We have a comprehensive set of ideas about that. Some of them require legislation. For example, Medicaid insurance shuts off when you go into a correctional facility. So there’s nothing really to pay for your health care other than the system itself. That has made our overdose and addiction problem worse. because so many people don’t get treatments and lose their tolerance to the drug. Then they use the drug after release and die because they can’t stand their normal dose. One way to fix that is by reactivating Medicaid before they leave a correctional facility. A bill with bipartisan support in Congress called the Medicaid Reentry Act of 2021 aims to do that. It will say, “OK, you already have insurance. Your community provider will meet you at the door.” There’s a contract in place. These people are going to be paid by Medicaid. That way, you don’t have a situation where you only send them off and wish them good luck.
We’ve had a lot of good “insurance parity” laws put in place starting in 2008 and expanded in 2010 up to the present. They say if you get your insurance through work, which is how more than 100 million Americans get it, it has to cover mental health and addiction at the same level as any other health problem you might have. There have been challenges with companies not following that law, so the commission talks about the need for enforcement of the law. All of this is in the service of creating a system like VA already has, which is thinking about addiction care as a core part of health care. In the American system of health care, that means you have to think about the financing being a core part of it. That’s why we emphasize these approaches for mainstream health care reimbursement sources like Blue Cross, Blue Shields, and Aetna. Medicaid and Medicare also have to fully cover it. American medicine is driven by payers. Changing what insurers pay for is the way to get more care, but to also have care that’s integrated with the rest of the system.
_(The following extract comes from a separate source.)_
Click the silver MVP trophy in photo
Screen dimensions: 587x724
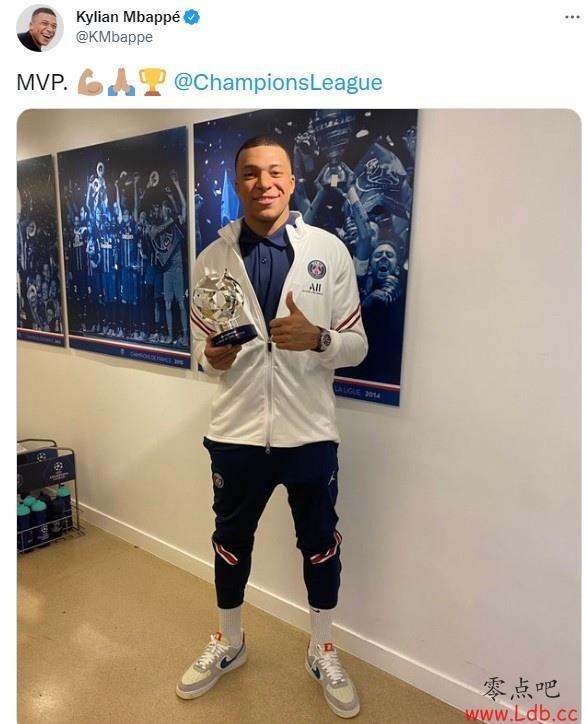coord(225,308)
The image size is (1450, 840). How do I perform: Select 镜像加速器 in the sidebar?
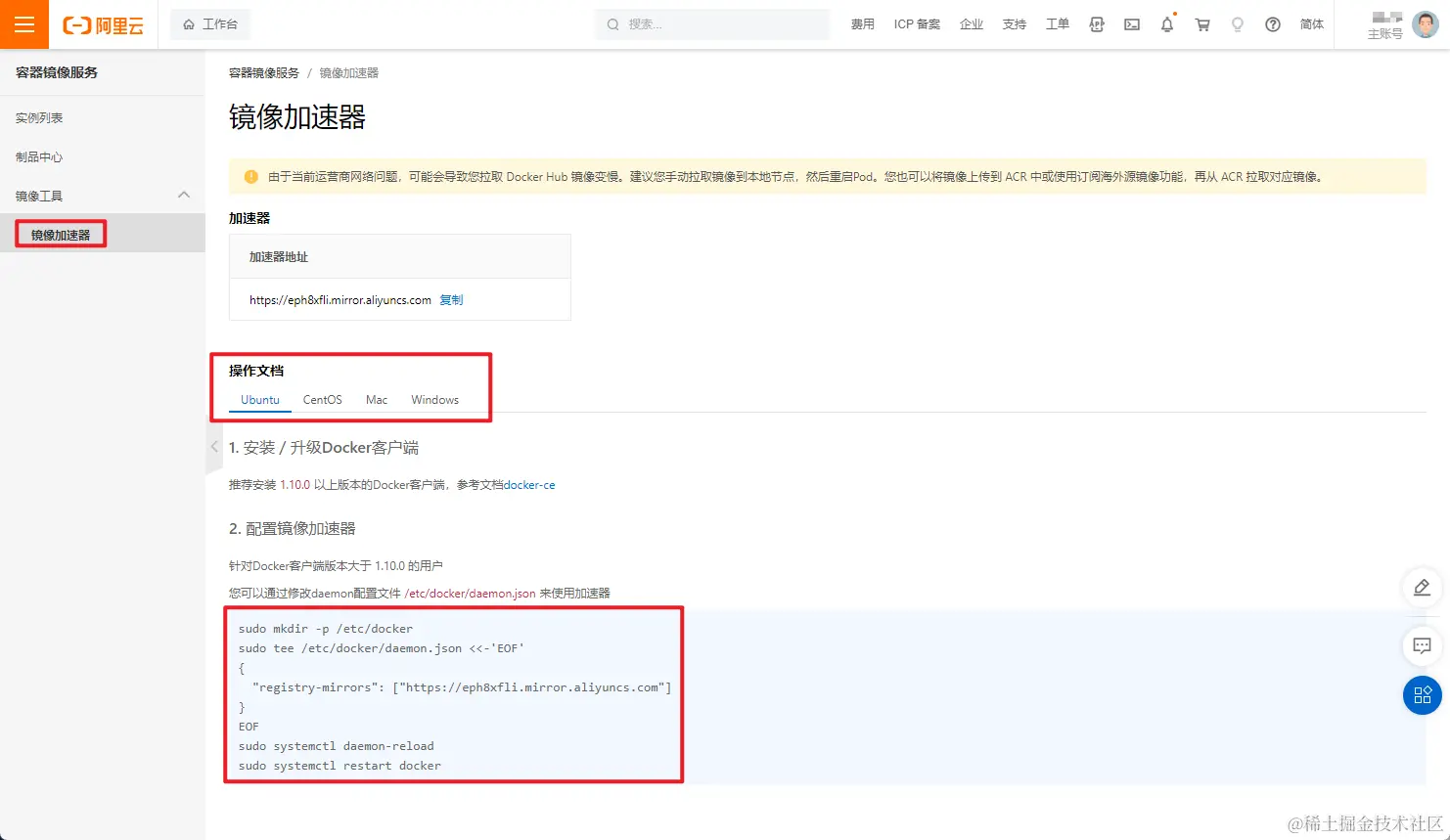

Your paper notes that “the Commission is unequivocal in its view that addiction is an enduring feature of population health, though in the future the drug that takes center stage may not be opioids.” Please elaborate on that.
Throughout my whole life, there’s been some drug crisis or another on the front page. When I was young, there was the heroin crisis, followed by the cocaine crisis. Then we had a methamphetamine crisis, followed by an opioid crisis. And as always, people are dying from alcohol and tobacco. We tend to focus as a society politically on a particular drug, as if this is a unique and new problem. But it’s the same problem. It’s addiction. The particular type of addiction varies from era to era, but it’s never going to go away. We need to grapple with that.
The point we make in the paper is that addiction will never be gone. Maybe 10 years from now, the opioid crisis may not be the problem. But people will still be getting sick and dying from methamphetamines, alcohol, or tobacco. We're trying to get the country and all nations to accept that this problem is like a cancer. Unfortunately, there will always be people who get cancer. You can't get rid of cancer with a 24-month grant. You have to say, `Look, this is just part of taking care of people and one of society's enduring challenges.'
So basically some way, somehow there will always be some type of addiction.
Absolutely. In the modern world, we are so saturated with drugs. It’s beyond anything our evolution in history prepared us for. In the last 150 years, we’ve invented benzodiazepines, barbiturates, heroin, methamphetamines, amphetamines, and cocaine, and we have global commerce with the Internet. I wish it weren’t true. But it is. We’re always going to have addiction.